Personalised treatment of haematological malignancies through systems medicine based on single molecules in single cells.

Abstract

Molecular diagnostics in haematological malignancies continues to advance towards more personalized treatment and accordingly demand is increasing for procedures providing quantitative analyses of heterogeneous tissue in malignancies. Circulating leukaemic cells are diverse and comprise discrete clonal populations arising from a common progenitor cell. Some of the current diagnostic techniques possess an attenuated dynamic quantitative range that prevents a clear comprehension of intercellular interactions. Quantitative measurements will facilitate an accurate appreciation of holistic cellular processes, assist with predictions pertaining to perturbations and reveal functional moieties that are truly a facet of the disease, and thus add to current biomarker discovery which often lack assessment of functional involvement in disease mechanisms and processes.
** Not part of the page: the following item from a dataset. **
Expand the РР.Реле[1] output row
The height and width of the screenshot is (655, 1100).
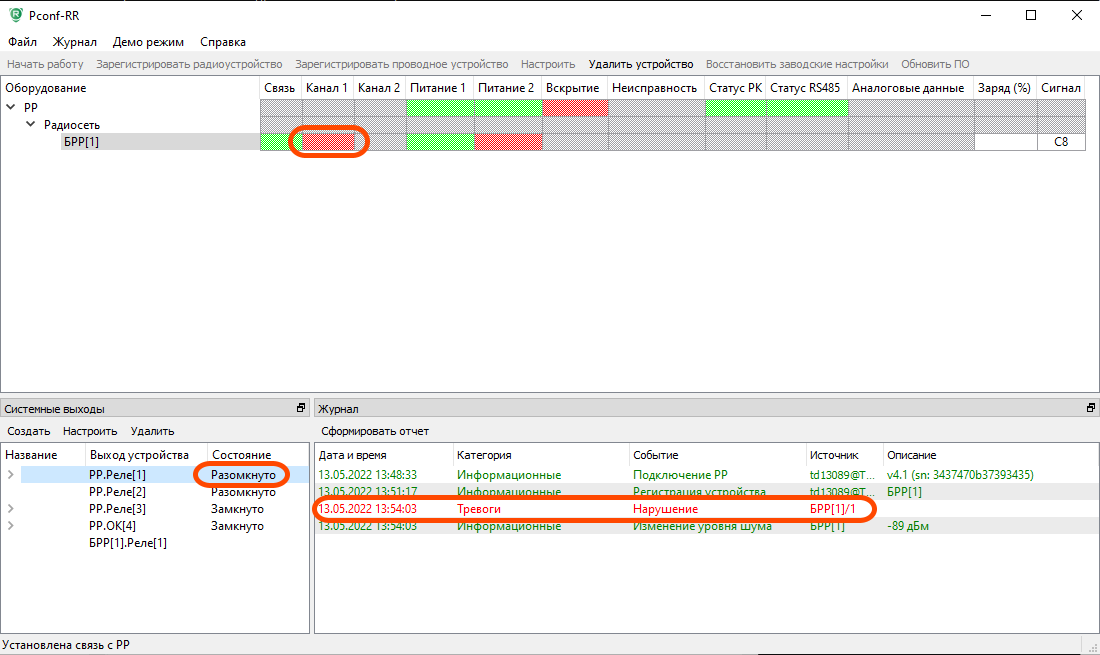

This review focuses on quantitative studies related to peripheral blood and haematological malignancies. Data retrieval for either of these diseases is hampered by the high and unchartered degree of heterogeneity typically existing within clinical samples. The likelihood of analysis across single cell populations is highly probable in the near future. This will allow a patient to be readily screened for malignancies and assigned to a risk group based on a quantitative profile of a complex of molecules related to disease. The future analysis of molecular pathology based on detailed molecular dissection looks promising, requiring the integration of various disciplines encompassing morphology, genetics, expression profiling and new and evolving predictive modeling via systems medicine. From this detailed view into patient health, an increasingly personalized treatment plan can be administered, commencing with stratified medicine.